Erleichtert nahmen die Naturschützer das Ergebnis auf, dass das Grüne Band noch zu 90 Prozent intakt ist, lediglich 10 Prozent wurden durch landwirtschaftliche Nutzung legal und illegal zerstört. Auf dem intakten Gebiet hat der BUND eine enorme Bandbreite von 80 Biotoptypen erfasst. 32 der in Deutschland und Europa gefährdeten Biotoptypen zählen dazu. Darunter seltene orchideenreiche Buchenwälder und Zwergstrauchheiden, in denen auch die bedrohten Braunkehlchen und Neuntöter vorkommen. Sogar die äußerst seltenen Fischotter leben im ehemaligen Kfz-Sperrgraben der abgebauten Grenzanlagen bei Salzwedel.

Bisher sind nur 28 Prozent des Grünen Bandes in eine Schutzkategorie eingeordnet. Als Biotopverbund schützenswert ist jedoch das gesamte Grüne Band, sagt der BUND jetzt.

Noch werden die Ansprüche von Alteigentümern auf das Land überprüft, bis 2003 will das Bundesfinanzministerium alle Anträge bearbeitet haben. Bisher haben Alteigentümer 15 Prozent der Fläche im Grünen Band erhalten. „Dann kann der Ausverkauf des Grünen Bandes erst richtig losgehen, ob es sich um Flächen in Naturschutzgebieten handelt oder nicht“, befürchtet Liana Geidezis vom Projektbüro Grünes Band. Denn auch nach Abgeltung aller Ansprüche von Alteigentümern bleibt das Bundesfinanzministerium mit etwa 60 Prozent größter Besitzer. Mit Verweis auf das „Verwertungsgebot“ aus dem Mauergrundstücksgesetz von 1996 will das Ministerium die Grundstücke auf dem freien Markt verkaufen.

Der BUND und die Länder Hessen, Bayern und Thüringen protestieren seit Jahren dagegen und fordern das Finanzministerium auf, den Ländern Grundstücke kostenlos für eine spätere Einweisung in eine Schutzkategorie zu übertragen. Doch bis heute lehnt Finanzminister Hans Eichel (SPD) dies zum großen Teil ab. Bundesumweltminister Trittin (Grüne) hat die Bestandsaufnahme beauftragt und mit 348.000 Euro bezahlt, stellt sich aber nicht gegen Eichel. Dabei beinhaltet das Mauergesetz eine Ausnahmeregelung für Grundstücke, die die Bundesregierung im öffentlichen Interesse verwenden möchte: Ein nationaler Biotopverbund, wie im neuen Bundesnaturschutzgesetz gefordert, läge im öffentlichen Interesse und das Grüne Band drängt sich als Teil eines solchen Verbundes geradezu auf, argumentiert der BUND.

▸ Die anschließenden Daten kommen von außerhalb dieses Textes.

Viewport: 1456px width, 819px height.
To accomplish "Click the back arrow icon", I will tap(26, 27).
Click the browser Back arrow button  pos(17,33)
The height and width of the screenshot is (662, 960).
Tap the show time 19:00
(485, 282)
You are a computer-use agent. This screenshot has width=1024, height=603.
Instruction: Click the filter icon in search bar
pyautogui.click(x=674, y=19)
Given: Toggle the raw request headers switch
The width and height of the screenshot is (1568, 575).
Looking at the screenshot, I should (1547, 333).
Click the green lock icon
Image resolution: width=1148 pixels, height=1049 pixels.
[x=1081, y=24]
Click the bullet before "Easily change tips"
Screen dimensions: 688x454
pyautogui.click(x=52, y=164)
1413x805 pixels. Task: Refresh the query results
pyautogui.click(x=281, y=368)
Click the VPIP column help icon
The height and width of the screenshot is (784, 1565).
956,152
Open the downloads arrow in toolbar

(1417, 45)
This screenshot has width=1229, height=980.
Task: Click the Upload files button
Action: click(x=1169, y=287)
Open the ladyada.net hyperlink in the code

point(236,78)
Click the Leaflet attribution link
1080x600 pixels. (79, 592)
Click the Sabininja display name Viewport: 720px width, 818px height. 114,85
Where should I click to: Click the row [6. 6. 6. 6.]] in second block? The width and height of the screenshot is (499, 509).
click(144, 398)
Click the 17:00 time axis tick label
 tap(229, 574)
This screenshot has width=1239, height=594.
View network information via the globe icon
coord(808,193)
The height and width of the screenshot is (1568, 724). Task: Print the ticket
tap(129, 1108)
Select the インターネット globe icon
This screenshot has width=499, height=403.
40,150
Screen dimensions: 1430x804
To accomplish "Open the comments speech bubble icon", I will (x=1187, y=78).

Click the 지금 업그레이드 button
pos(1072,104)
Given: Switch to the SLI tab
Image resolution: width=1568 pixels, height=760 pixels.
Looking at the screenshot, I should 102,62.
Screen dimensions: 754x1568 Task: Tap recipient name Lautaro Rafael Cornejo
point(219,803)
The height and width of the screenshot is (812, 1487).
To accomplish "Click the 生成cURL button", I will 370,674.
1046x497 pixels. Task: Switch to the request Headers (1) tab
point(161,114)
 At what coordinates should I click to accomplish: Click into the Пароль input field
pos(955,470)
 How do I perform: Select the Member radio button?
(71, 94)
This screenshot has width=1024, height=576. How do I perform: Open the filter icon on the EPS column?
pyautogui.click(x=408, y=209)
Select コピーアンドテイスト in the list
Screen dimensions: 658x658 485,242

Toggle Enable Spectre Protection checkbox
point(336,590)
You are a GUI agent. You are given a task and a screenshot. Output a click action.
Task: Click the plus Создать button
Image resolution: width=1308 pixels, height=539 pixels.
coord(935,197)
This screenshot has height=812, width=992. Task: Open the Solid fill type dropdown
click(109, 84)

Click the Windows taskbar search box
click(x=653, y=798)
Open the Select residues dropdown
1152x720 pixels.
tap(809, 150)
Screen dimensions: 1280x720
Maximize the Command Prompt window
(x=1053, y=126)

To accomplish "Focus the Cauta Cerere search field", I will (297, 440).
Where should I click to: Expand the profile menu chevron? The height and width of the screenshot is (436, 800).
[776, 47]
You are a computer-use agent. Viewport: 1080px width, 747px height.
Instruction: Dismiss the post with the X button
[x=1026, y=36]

Es ist ein „Wettlauf gegen die Zeit“, sagt Geidezis: Verkauft werden kann ein Grundstück im Grünen Band innerhalb von zwei Wochen, zerstört an einem Tag. Die Ausweisung eines eng begrenzten Schutzgebietes dauert wegen der komplizierten Verfahren und der karg ausgestatteten ostdeutschen Naturschutzbehörden dagegen Jahre.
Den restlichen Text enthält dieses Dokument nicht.